*Aim of the exercise*
Retyping all the entries exactly is the whole task.

[Opening Task inputs section]

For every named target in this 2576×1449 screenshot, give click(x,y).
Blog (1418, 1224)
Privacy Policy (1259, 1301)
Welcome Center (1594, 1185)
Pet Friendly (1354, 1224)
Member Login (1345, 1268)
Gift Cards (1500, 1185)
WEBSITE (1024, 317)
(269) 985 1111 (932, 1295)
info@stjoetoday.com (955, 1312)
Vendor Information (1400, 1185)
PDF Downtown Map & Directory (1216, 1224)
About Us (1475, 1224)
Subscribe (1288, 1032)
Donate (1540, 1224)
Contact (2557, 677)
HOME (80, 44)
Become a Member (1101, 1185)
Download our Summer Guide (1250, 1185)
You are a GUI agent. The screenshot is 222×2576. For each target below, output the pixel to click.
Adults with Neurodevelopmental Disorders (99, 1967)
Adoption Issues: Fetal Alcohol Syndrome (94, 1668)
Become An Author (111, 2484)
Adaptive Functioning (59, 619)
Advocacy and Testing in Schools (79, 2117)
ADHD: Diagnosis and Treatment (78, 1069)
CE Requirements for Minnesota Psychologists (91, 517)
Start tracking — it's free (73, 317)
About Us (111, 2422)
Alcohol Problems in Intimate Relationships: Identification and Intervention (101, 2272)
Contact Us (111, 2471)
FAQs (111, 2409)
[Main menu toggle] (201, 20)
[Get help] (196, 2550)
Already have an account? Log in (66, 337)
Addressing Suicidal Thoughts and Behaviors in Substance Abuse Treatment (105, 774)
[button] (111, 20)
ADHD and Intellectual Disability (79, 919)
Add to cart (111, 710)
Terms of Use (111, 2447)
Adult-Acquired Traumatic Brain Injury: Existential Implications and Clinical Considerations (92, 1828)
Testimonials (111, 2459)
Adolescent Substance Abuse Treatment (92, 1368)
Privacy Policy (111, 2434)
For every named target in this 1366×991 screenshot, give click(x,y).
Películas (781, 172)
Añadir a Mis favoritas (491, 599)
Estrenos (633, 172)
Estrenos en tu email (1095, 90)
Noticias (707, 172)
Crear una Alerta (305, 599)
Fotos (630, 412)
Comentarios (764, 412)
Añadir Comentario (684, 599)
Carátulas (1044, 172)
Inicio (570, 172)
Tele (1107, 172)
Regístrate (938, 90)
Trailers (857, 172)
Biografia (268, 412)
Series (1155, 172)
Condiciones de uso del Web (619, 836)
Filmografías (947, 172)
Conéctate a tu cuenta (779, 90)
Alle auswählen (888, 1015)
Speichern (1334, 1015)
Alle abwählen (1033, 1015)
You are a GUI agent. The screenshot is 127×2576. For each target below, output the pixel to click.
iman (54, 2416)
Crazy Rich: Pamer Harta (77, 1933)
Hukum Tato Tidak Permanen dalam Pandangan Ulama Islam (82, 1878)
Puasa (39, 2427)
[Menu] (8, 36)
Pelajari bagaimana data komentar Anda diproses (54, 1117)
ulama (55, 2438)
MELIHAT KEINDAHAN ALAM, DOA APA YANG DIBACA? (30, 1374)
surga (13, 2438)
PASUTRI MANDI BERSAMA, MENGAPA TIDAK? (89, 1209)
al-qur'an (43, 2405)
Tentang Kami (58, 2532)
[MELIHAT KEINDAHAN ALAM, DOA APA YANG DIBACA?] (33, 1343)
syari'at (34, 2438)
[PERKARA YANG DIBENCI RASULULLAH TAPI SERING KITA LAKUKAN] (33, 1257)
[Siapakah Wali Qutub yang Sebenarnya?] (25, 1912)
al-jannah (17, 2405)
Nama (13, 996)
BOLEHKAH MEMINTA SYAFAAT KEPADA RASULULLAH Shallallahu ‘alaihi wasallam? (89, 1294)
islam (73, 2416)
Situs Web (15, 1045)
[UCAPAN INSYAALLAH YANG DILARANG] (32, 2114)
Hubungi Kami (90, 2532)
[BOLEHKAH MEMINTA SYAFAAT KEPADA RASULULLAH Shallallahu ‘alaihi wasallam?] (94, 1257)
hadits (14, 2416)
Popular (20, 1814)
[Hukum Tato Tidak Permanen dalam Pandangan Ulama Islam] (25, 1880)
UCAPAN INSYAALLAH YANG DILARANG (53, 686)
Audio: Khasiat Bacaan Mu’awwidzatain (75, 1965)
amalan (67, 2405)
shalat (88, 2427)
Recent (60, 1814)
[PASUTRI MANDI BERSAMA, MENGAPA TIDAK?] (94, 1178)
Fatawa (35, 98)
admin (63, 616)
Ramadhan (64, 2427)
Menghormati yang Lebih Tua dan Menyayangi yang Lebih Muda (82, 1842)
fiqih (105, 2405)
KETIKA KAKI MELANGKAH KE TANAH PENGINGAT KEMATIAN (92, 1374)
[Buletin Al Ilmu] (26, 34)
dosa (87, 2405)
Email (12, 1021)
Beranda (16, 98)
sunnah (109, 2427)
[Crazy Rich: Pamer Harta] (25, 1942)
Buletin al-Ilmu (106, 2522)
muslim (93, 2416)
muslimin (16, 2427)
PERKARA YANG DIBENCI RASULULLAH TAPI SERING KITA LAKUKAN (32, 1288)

[Closing Task inputs section]

*Reply*
For every named target in this 2576×1449 screenshot, give click(x,y).
Blog (1418, 1224)
Privacy Policy (1259, 1301)
Welcome Center (1594, 1185)
Pet Friendly (1354, 1224)
Member Login (1345, 1268)
Gift Cards (1500, 1185)
WEBSITE (1024, 317)
(269) 985 1111 (932, 1295)
info@stjoetoday.com (955, 1312)
Vendor Information (1400, 1185)
PDF Downtown Map & Directory (1216, 1224)
About Us (1475, 1224)
Subscribe (1288, 1032)
Donate (1540, 1224)
Contact (2557, 677)
HOME (80, 44)
Become a Member (1101, 1185)
Download our Summer Guide (1250, 1185)
You are a GUI agent. The screenshot is 222×2576. For each target below, output the pixel to click.
Adults with Neurodevelopmental Disorders (99, 1967)
Adoption Issues: Fetal Alcohol Syndrome (94, 1668)
Become An Author (111, 2484)
Adaptive Functioning (59, 619)
Advocacy and Testing in Schools (79, 2117)
ADHD: Diagnosis and Treatment (78, 1069)
CE Requirements for Minnesota Psychologists (91, 517)
Start tracking — it's free (73, 317)
About Us (111, 2422)
Alcohol Problems in Intimate Relationships: Identification and Intervention (101, 2272)
Contact Us (111, 2471)
FAQs (111, 2409)
[Main menu toggle] (201, 20)
[Get help] (196, 2550)
Already have an account? Log in (66, 337)
Addressing Suicidal Thoughts and Behaviors in Substance Abuse Treatment (105, 774)
[button] (111, 20)
ADHD and Intellectual Disability (79, 919)
Add to cart (111, 710)
Terms of Use (111, 2447)
Adult-Acquired Traumatic Brain Injury: Existential Implications and Clinical Considerations (92, 1828)
Testimonials (111, 2459)
Adolescent Substance Abuse Treatment (92, 1368)
Privacy Policy (111, 2434)
For every named target in this 1366×991 screenshot, give click(x,y).
Películas (781, 172)
Añadir a Mis favoritas (491, 599)
Estrenos (633, 172)
Estrenos en tu email (1095, 90)
Noticias (707, 172)
Crear una Alerta (305, 599)
Fotos (630, 412)
Comentarios (764, 412)
Añadir Comentario (684, 599)
Carátulas (1044, 172)
Inicio (570, 172)
Tele (1107, 172)
Regístrate (938, 90)
Trailers (857, 172)
Biografia (268, 412)
Series (1155, 172)
Condiciones de uso del Web (619, 836)
Filmografías (947, 172)
Conéctate a tu cuenta (779, 90)
Alle auswählen (888, 1015)
Speichern (1334, 1015)
Alle abwählen (1033, 1015)
You are a GUI agent. The screenshot is 127×2576. For each target below, output the pixel to click.
iman (54, 2416)
Crazy Rich: Pamer Harta (77, 1933)
Hukum Tato Tidak Permanen dalam Pandangan Ulama Islam (82, 1878)
Puasa (39, 2427)
[Menu] (8, 36)
Pelajari bagaimana data komentar Anda diproses (54, 1117)
ulama (55, 2438)
MELIHAT KEINDAHAN ALAM, DOA APA YANG DIBACA? (30, 1374)
surga (13, 2438)
PASUTRI MANDI BERSAMA, MENGAPA TIDAK? (89, 1209)
al-qur'an (43, 2405)
Tentang Kami (58, 2532)
[MELIHAT KEINDAHAN ALAM, DOA APA YANG DIBACA?] (33, 1343)
syari'at (34, 2438)
[PERKARA YANG DIBENCI RASULULLAH TAPI SERING KITA LAKUKAN] (33, 1257)
[Siapakah Wali Qutub yang Sebenarnya?] (25, 1912)
al-jannah (17, 2405)
Nama (13, 996)
BOLEHKAH MEMINTA SYAFAAT KEPADA RASULULLAH Shallallahu ‘alaihi wasallam? (89, 1294)
islam (73, 2416)
Situs Web (15, 1045)
[UCAPAN INSYAALLAH YANG DILARANG] (32, 2114)
Hubungi Kami (90, 2532)
[BOLEHKAH MEMINTA SYAFAAT KEPADA RASULULLAH Shallallahu ‘alaihi wasallam?] (94, 1257)
hadits (14, 2416)
Popular (20, 1814)
[Hukum Tato Tidak Permanen dalam Pandangan Ulama Islam] (25, 1880)
UCAPAN INSYAALLAH YANG DILARANG (53, 686)
Audio: Khasiat Bacaan Mu’awwidzatain (75, 1965)
amalan (67, 2405)
shalat (88, 2427)
Recent (60, 1814)
[PASUTRI MANDI BERSAMA, MENGAPA TIDAK?] (94, 1178)
Fatawa (35, 98)
admin (63, 616)
Ramadhan (64, 2427)
Menghormati yang Lebih Tua dan Menyayangi yang Lebih Muda (82, 1842)
fiqih (105, 2405)
KETIKA KAKI MELANGKAH KE TANAH PENGINGAT KEMATIAN (92, 1374)
[Buletin Al Ilmu] (26, 34)
dosa (87, 2405)
Email (12, 1021)
Beranda (16, 98)
sunnah (109, 2427)
[Crazy Rich: Pamer Harta] (25, 1942)
Buletin al-Ilmu (106, 2522)
muslim (93, 2416)
muslimin (16, 2427)
PERKARA YANG DIBENCI RASULULLAH TAPI SERING KITA LAKUKAN (32, 1288)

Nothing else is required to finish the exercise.